Task objective - Give every entry again, word for word and in full.

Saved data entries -
<<<<
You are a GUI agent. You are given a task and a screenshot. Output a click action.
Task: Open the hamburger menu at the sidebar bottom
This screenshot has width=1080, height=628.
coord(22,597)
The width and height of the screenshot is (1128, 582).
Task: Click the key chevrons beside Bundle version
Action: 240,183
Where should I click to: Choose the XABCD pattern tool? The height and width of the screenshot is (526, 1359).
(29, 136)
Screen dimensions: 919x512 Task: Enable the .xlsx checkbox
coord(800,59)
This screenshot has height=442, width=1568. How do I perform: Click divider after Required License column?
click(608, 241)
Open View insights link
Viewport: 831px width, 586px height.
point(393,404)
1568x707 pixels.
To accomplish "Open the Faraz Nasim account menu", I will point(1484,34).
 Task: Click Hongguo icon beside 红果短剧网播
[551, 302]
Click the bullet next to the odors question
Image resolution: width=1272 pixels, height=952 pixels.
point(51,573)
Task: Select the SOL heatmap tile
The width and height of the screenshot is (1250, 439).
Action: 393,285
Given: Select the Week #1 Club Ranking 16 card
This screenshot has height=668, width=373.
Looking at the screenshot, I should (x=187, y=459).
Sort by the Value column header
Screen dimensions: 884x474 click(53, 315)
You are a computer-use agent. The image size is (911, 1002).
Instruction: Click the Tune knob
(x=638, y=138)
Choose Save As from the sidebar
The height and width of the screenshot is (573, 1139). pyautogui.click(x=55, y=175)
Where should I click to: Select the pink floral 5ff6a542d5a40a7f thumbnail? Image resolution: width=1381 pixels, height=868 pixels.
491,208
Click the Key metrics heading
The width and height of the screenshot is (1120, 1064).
>>>>
Exercise output -
You are a GUI agent. You are given a task and a screenshot. Output a click action.
Task: Open the hamburger menu at the sidebar bottom
This screenshot has width=1080, height=628.
coord(22,597)
The width and height of the screenshot is (1128, 582).
Task: Click the key chevrons beside Bundle version
Action: 240,183
Where should I click to: Choose the XABCD pattern tool? The height and width of the screenshot is (526, 1359).
(29, 136)
Screen dimensions: 919x512 Task: Enable the .xlsx checkbox
coord(800,59)
This screenshot has height=442, width=1568. How do I perform: Click divider after Required License column?
click(608, 241)
Open View insights link
Viewport: 831px width, 586px height.
point(393,404)
1568x707 pixels.
To accomplish "Open the Faraz Nasim account menu", I will point(1484,34).
 Task: Click Hongguo icon beside 红果短剧网播
[551, 302]
Click the bullet next to the odors question
Image resolution: width=1272 pixels, height=952 pixels.
point(51,573)
Task: Select the SOL heatmap tile
The width and height of the screenshot is (1250, 439).
Action: 393,285
Given: Select the Week #1 Club Ranking 16 card
This screenshot has height=668, width=373.
Looking at the screenshot, I should (x=187, y=459).
Sort by the Value column header
Screen dimensions: 884x474 click(53, 315)
You are a computer-use agent. The image size is (911, 1002).
Instruction: Click the Tune knob
(x=638, y=138)
Choose Save As from the sidebar
The height and width of the screenshot is (573, 1139). pyautogui.click(x=55, y=175)
Where should I click to: Select the pink floral 5ff6a542d5a40a7f thumbnail? Image resolution: width=1381 pixels, height=868 pixels.
491,208
Click the Key metrics heading
The width and height of the screenshot is (1120, 1064).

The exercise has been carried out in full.